3. Uhhh….okay. https://corporations.utah.gov/business/lc.html Not sure how that’ll be useful unless you’re in Utah.
Thank you for sharing the details. I live in TX and apparently this is the link for filing any corporation or LLC.
https://www.sos.state.tx.us/corp/sosda/index.shtml
1. I was looking up some information on your website, WCI, regarding Retirement contribution for S Corp. my income from independent contractor (currently as sole proprietorship) will be split between my salary on W-2 and distribution on 1099, right?
2. And I can do a max employer contribution of $18.5K against W2 income and another 25% as profit sharing, again W2 as well, right?
3. Between LLC and S-Corp, do both provide limited liability? Any benefit of one over the other?
Thank you!
1. Yes but it has nothing to do with a 1099. It usually comes on a K-1.
2. If your only 401(k), you can put $19.5K as an employee contribution and 25% of wages paid as an employer contribution up to the maximum $57K. All 2020 numbers.
3. Both help with business liability but neither helps with malpractice liability. An LLC is simpler and can still file taxes as an S Corp and has similar liability protection so I do that. There are some very minor advantages of a true corporation but they don’t outweigh the downsides in my case and probably not in yours.
Hi,
Appreciate the details. I will set up LLC next month. So far I was a sole proprietor and hence, receive 1099 Misc.
1. When I file for taxes next year as an LLC I should be able to do so as S Corp and get all the tax benefits of an s Corp as opposed to sole proprietorship, right?
2. Since I will be under an LLC only for three out of twelve months in 2020, does that mean my tax consequences be prorated for the year or all my 1099 income for the year (12 months) be taxed under LLC?
3. I use turbo tax for small businesses. I know I will be generating a W2 for myself when I do taxes. Will the k1 form be generated through turbo tax as well?
Thank you
1. Yes, but you need to “declare” yourself an S Corp this year by filing a form.
2. Depends on your corporation tax year and when you file that form.
3. It can be, yes. You’ll need Turbotax corporate.

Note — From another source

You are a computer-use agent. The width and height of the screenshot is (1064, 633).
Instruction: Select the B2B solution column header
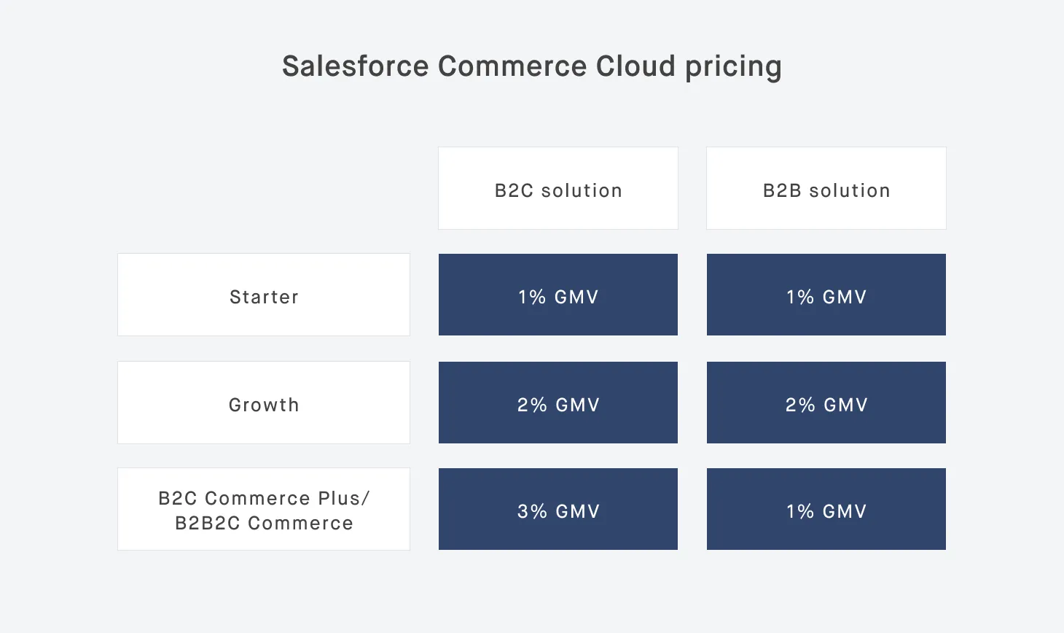(x=826, y=190)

Or you may decide to hire help given the additional complexity.
I’m funding a governmental 457b plan at the hospital where I’m employed. Assets in my 457b plan include my annual contributions as well as funds from a rolled over Vanguard traditional IRA. I’m communicating with the 457b plan administrator as I’d like to move a portion of the previously rolled over funds to an SDIRA which would allow me to invest in alternative investments. I don’t know if this is even possible. But if I did have funds in an SDIRA, would this be a problem with the Pro-Rata rule?
Yes.
Hello,
Thank you for all the helpful information on your website. I have a couple of questions:
1- I finished fellowship this year (6/2020) and started as attending the month after (7/2020). My salary increased significantly but for the entire 2020 year it will be less than $200k (my wife doesn’t work) since half of it was as a fellow. In that case, this first year, I should just do a regular Roth IRA for 2020? And starting January 2021, I would open a traditional IRA and do backdoor Roth (to the same Roth IRA account from this year)?
2- the $6k max for Roth, is that per calendar year?
3- I don’t qualify yet for my job’s 401k (I need to be employed for 1 year), so for the traditional IRA would that be pre-tax or after tax? I am getting pre-tax from your website, if that is the case, what happens when I do the backdoor Roth? Do I pay tax on it at that point?
1. Yes. Yes.
2. Yes. Remember you can do one for your wife too.
3. Yes. And it is probably worth doing. It’s still a wash. $6K deduction, $6K in income. Same same as no deduction and no income.
Thank you for your reply. Just to clarify, the traditional IRA will be pre-tax since I don’t have a 401k. In that case, when I do the backdoor Roth conversion, I just pay the tax on it when I prepare my taxes the year after?
One last question, will my wife always qualify for direct Roth IRA since she doesn’t work? Or will I also have to do backdoor for her?
Yes.
No, you’ll both have to do it through the Backdoor.